Sur le littoral français, le naufrage du 24 novembre dernier dans la Manche et ses 27 morts, hante encore les esprits des sauveteurs en mer et des associations d'aide aux migrants. À Dunkerque, comme à Grande-Synthe, tous redoutent un nouveau naufrage meurtrier. Car malgré les températures hivernales, les tentatives de traversées ne faiblissent pas.

Julia Dumont, envoyée spéciale dans le nord de la France.

Il faisait froid, le vent était fort et les vagues hautes. Pourtant, Barkoud, Abidi et Nadia sont montés dans le bateau qui a quitté, jeudi 10 février, à l'aube, les côtes françaises, au niveau de Leffrinckoucke, à quelques kilomètres au nord de Dunkerque.
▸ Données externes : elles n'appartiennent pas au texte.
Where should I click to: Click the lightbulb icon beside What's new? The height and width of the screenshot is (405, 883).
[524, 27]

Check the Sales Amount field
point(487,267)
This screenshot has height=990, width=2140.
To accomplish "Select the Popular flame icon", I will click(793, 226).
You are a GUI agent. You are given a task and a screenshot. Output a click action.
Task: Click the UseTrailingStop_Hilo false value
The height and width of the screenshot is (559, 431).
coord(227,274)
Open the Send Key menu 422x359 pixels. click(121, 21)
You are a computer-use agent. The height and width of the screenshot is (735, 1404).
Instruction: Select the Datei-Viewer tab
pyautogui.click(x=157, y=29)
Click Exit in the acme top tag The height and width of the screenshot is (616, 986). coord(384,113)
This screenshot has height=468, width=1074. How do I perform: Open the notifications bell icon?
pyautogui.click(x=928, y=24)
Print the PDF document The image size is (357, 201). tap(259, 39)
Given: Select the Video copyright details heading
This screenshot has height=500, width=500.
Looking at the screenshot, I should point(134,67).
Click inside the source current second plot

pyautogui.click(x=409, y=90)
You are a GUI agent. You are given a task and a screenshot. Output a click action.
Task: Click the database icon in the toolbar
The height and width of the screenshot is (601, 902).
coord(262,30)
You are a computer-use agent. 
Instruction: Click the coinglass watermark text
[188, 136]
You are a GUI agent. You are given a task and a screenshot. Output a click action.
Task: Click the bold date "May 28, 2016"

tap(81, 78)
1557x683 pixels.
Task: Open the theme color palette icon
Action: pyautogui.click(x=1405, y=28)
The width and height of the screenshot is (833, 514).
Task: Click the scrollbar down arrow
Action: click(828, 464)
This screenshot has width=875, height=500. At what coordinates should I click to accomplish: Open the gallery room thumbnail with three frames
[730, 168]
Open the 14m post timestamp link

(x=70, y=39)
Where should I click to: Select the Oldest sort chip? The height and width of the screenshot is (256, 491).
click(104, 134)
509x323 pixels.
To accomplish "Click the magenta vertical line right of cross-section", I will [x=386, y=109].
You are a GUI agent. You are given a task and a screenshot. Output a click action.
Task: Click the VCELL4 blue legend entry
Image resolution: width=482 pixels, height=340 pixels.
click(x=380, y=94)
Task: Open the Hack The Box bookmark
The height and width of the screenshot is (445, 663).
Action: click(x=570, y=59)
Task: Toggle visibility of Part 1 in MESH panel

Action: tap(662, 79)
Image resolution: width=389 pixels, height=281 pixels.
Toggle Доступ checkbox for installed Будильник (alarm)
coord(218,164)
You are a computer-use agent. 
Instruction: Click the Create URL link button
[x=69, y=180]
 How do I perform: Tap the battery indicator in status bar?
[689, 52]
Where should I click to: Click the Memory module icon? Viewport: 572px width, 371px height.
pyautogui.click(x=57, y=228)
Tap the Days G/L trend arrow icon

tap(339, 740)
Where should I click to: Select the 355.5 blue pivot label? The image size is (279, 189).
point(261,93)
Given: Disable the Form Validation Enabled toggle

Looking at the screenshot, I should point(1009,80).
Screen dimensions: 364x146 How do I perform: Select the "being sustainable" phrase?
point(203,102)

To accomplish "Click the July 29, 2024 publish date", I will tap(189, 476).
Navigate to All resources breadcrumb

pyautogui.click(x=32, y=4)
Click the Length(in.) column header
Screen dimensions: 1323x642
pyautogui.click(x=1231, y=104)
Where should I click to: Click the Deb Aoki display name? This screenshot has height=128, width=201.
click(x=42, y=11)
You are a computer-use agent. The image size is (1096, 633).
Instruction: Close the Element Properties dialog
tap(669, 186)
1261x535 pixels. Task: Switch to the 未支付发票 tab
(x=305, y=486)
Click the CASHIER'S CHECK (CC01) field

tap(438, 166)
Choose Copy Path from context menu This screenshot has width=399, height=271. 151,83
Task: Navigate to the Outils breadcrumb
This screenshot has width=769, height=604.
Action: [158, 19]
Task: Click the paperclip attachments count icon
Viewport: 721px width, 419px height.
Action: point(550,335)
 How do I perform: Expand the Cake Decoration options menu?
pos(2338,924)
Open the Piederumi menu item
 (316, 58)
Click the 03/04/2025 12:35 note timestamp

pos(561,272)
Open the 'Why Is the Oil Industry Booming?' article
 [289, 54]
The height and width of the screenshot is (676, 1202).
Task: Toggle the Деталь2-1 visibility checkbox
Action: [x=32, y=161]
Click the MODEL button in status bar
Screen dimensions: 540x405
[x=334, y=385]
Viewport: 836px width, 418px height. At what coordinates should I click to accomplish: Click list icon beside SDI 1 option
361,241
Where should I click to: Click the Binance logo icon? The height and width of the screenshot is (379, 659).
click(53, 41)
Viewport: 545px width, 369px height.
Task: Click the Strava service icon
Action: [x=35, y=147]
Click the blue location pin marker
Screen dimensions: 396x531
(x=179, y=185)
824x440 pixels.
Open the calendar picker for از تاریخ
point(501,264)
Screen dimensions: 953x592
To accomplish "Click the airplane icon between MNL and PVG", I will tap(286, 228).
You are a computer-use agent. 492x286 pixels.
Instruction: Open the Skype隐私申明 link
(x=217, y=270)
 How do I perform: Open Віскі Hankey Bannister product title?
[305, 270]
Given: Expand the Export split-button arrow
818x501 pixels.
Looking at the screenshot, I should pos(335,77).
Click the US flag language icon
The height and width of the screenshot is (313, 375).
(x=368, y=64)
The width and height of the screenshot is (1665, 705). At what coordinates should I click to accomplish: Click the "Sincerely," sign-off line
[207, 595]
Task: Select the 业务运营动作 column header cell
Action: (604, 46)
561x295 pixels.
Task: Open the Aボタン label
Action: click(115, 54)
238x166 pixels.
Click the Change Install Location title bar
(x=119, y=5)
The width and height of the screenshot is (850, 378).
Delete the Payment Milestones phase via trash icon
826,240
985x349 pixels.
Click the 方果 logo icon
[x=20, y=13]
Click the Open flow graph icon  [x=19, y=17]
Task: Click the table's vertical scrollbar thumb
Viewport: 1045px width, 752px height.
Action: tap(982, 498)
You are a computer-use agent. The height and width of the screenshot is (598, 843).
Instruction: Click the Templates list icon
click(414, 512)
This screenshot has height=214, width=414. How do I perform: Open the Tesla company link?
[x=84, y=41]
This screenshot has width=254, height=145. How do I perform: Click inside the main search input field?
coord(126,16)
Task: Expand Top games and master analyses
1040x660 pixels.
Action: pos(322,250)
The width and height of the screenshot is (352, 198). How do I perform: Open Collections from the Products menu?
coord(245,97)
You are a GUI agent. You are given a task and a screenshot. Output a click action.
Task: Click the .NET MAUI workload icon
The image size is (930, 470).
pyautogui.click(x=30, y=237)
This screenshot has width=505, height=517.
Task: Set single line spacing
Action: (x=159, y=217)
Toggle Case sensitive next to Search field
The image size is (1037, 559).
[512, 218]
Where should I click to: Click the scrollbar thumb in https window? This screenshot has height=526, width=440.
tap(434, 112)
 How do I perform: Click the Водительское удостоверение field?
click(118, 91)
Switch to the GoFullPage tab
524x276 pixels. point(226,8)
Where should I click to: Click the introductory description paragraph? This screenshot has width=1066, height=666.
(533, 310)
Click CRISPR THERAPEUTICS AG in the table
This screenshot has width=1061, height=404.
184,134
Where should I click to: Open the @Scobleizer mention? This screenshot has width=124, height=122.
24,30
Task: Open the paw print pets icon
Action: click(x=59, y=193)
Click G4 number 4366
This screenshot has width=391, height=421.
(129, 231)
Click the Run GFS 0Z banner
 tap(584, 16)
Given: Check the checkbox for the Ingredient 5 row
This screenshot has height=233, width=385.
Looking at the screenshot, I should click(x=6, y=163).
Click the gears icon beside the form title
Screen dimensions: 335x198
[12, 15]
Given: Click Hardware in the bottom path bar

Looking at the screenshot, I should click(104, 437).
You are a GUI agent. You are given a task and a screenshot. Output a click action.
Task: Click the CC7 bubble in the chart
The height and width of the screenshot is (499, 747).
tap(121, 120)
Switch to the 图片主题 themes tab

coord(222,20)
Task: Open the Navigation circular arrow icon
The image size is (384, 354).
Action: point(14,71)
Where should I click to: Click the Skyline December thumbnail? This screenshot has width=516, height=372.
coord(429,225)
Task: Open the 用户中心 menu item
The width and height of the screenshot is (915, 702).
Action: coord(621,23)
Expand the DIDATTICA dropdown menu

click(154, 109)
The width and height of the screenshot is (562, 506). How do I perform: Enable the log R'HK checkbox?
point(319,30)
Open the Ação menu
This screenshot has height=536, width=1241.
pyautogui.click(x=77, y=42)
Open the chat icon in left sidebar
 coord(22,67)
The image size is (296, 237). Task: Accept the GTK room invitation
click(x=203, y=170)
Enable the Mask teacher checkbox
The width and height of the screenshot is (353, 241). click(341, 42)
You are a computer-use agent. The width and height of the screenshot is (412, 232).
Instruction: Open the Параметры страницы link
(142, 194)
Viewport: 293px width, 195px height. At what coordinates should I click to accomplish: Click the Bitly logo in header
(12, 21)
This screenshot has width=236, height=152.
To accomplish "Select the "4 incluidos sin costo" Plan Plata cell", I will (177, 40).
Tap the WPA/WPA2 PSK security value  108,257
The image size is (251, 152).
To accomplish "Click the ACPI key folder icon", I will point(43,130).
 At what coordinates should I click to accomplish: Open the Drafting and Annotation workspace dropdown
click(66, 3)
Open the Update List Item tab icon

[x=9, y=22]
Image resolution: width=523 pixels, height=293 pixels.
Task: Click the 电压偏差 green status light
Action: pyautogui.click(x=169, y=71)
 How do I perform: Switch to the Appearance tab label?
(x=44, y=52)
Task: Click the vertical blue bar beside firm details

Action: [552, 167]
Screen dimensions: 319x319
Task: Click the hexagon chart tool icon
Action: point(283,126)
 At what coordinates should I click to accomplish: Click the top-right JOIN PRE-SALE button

Dix minutes après le départ, le bateau s'est effondré sur lui-même, racontent, le lendemain, les trois jeunes Érythréens, autour d'un petit feu, allumé près de leurs tentes. Les occupants du canot ont appelé le 112, le numéro d'urgence international, et une équipe de douaniers français est venue leur porter secours. Ramenés au port de Dunkerque, les jeunes Érythréens sont rentrés au campement de Grande-Synthe en bus, trempés jusqu'aux os. Vendredi après-midi, leurs vêtements sont encore étalés sur des palettes de bois devant leurs tentes. Ils les avaient mis là à sécher.

>> À (re)lire : "Bien sûr que j’ai peur" : à Grande Synthe et Calais, les migrants déterminés à partir malgré le naufrage meurtrier

Sur le littoral français, de la frontière belge à Boulogne-sur-Mer, les départs d'embarcations de migrants ne faiblissent pas malgré l'hiver. Face à un phénomène qui, généralement, se réduit lors des mois les plus froids puis repart au printemps, sauveteurs et associations tirent la sonnette d'alarme. Tous craignent qu'un nouveau drame, semblable au naufrage du 24 novembre dernier, ne se reproduise. Vingt-sept migrants avaient perdu la vie dans la Manche en espérant atteindre les côtes anglaises.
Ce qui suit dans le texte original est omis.